Facebook posts since 7 October by Shahidul Alam, a Bangladeshi photo journalist, include “content that can be read as antisemitic and antisemitic content,” the organisers of the event said in a statement. This includes a comparison of the current war in Gaza with the Holocaust and accusations of genocide by the state of Israel against the Palestinian population of Gaza, the organisers said.
The three cities said their “relationship of trust” with Alam “has been severely damaged.” The organisers said they sought direct talks with Alam and the two other curators, Tanzim Wahab and Munem Wasif, and discussed the Facebook posts “in order to sensitise the curators to Germany’s special historical responsibility for the state of Israel and its right to exist.” Alam, who “sees himself as an activist and demands freedom of expression,” continued to post similar content after these discussions, they said.
Wahab and Wasif said they did not want to continue working on the biennial without him, the statement said.
“The consequences of the cancellation for the Biennale für aktuelle Fotografie and the organising team are far-reaching,” the organisers said. “They jeopardise the future of the entire event. In the time ahead, we will do everything in our power to maintain the Biennale as one of the largest and most important photography events in Germany and Europe in the long term.”
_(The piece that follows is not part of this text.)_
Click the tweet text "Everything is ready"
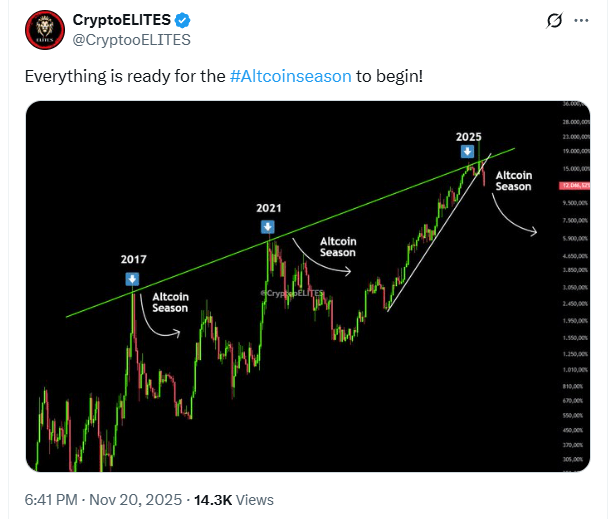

The Biennale für aktuelle Fotografie is organised by the three German cities that host it. The 2024 edition, which would have been the tenth, was the first with three non-European curators. It was also the last to be sponsored by the German chemicals company BASF, which said earlier this year it was ending its commitment, casting doubt on the future of the event.
Disputes between artists and organisers have led to a number of disruptions to German exhibition plans since the Hamas terror attacks in Israel on 7 October and the subsequent Israeli attack on Gaza. Plans for the next edition of Documenta, the vast contemporary art show that takes place in Kassel every five years, are in disarray after the finding committee responsible for selecting the next artistic director resigned en masse.
Four of the panel members said in their resignation letter that they did not see “appropriate conditions” for “diverse perspectives, perceptions and discourses” after the forced withdrawal of their fellow panel member, Ranjit Hoskoté. Hoskoté left the panel amid pressure from German media and the government over a statement he had signed in 2019 that they viewed as antisemitic.
In a Facebook post, Alam said the letter “called out” Germany’s “blinkered position on freedom of expression.”
On 7 October Hamas terrorists crossed into Israel on a murderous rampage, killing more than 1,200 people and taking around 220 hostages. The Israeli military responded to these atrocities with a declaration of war against Hamas, launching airstrikes and placing Gaza under siege. According to the Hamas-run health ministry, more than 12,300 Palestinians have been killed—most of them civilians.